He’s currently the Design Director of THE UNI_FORM, the design studio he co-founded with Wutthipat Somjit, while at the same time he slowly and steadily works on his art and overseas exhibitions.
The birth of “Equilibrium” photo essay came from the photographer’s 7-year-long observation of a tree standing in the flooded land of Srinakarin dam.
The passing of time gradually deteriorates the tree’s once leafy stems. But what changes in the mind of the photographer after another encounter with the tree is a greater sense of tranquility.
Nature is telling us about the ephemeral existence of things.
Architectural photographer, Weerapon Singnoi of facebook page foto_momo and the explorer of old Modernist buildings tirelessly searches and observes large timbers with bizarre figures and unusual surroundings, and recorded are the empty spaces underneath those trees.
Obscure – people without faces, a photo set collected over 3 years of practicing photography by Piti Amraranga, an independent designer of o-d-a.
Removing the subject’s face is a technique that provokes the sense of surprise and is quite popular amongst street photographers.
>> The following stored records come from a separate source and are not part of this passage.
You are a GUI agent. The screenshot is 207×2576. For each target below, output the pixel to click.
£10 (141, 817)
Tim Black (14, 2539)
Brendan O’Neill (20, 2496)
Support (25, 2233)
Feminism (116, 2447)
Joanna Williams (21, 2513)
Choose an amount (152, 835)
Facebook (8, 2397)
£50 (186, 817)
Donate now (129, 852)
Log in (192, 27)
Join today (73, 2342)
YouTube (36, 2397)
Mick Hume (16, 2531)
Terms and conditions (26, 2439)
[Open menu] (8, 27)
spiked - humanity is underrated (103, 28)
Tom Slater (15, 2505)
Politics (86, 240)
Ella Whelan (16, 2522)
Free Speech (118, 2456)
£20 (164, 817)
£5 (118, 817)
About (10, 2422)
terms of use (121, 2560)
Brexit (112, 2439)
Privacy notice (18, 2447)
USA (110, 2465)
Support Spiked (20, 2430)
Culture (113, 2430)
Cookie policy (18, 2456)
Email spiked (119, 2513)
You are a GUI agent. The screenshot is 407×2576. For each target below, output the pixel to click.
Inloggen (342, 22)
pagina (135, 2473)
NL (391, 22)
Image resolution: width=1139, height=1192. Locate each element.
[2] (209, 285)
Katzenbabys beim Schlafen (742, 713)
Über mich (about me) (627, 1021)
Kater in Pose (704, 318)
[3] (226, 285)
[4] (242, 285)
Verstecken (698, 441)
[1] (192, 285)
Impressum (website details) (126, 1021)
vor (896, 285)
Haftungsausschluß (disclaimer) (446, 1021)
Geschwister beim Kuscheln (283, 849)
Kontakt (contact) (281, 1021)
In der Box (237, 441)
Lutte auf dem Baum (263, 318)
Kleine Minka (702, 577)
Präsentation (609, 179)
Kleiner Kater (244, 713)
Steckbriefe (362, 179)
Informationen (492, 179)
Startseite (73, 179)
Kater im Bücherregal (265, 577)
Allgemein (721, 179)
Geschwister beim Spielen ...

I am quite sure that photographers must have at least one collection of faceless people that were taken in their own style, perspective and point of view. It is a kind of a universal topic that I believe will last forever as per this quote “to enchant something is to partially hide it from seeing”
“Yonder” conveys a viewpoint of meaningful context surrounding architecture. It is an idea generated behind the photo shoot of Ketsiree Wongwan, art4d architectural photographer.
The photo essay represents three contrast situations in different contexts. The first set is titled ‘Bangkok-Periphery-Khon Kaen,’ a simple sequence of the similar angles of view in different places. The second “Mom-Dad-Kid” reflects the living of two different generations in the same fence of an extended family. The last titled ‘Intervenor’ brings you to a life of newcomers in an old context and, at the same time, to imagine when the old context would turn into a new context in the near future.